> _TASK TO COMPLETE_
Please render this sentence from the article on the search for life on Mars into Spanish: "The venture is a joint project between the European Space Agency (ESA) and the Russian state corporation Roscosmos."

> _TEXT UNDER STUDY_
******

A new phase in the continuing search for life on Mars begins this month — adding to a fleet of spacecraft probing the Red Planet.
And it comes as US President Barack Obama, writing for CNN, pledged to send humans to Mars by the 2030s “with the ultimate ambition to one day remain there for an extended time.”
“I’m excited to announce that we are working with our commercial partners to build new habitats that can sustain and transport astronauts on long-duration missions in deep space.”
The ExoMars Trace Gas Orbiter arrives next week to start its mission looking for more evidence about methane production and other atmospheric gases that could signal biological activity.
The venture is a joint project between the European Space Agency (ESA) and the Russian state corporation Roscosmos.
In 2014, NASA’s Curiosity rover detected a large spike in methane in the atmosphere, prompting debate about what was causing it.
The ESA probe aims to find out more.
“Organisms on Earth release methane as they digest nutrients. However, other purely geological processes, such as the oxidation of certain minerals, also release methane,” ESA says.

******

> _DATA SHOWN_
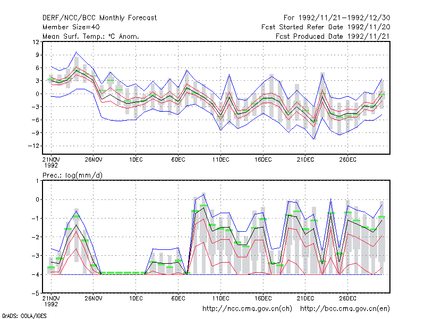Click the Prec.: log(mm/d) chart title
This screenshot has height=319, width=425.
point(72,175)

******

> _RESULT_
La iniciativa es un proyecto conjunto entre la Agencia Espacial Europea (ESA) y la corporación estatal rusa Roscosmos.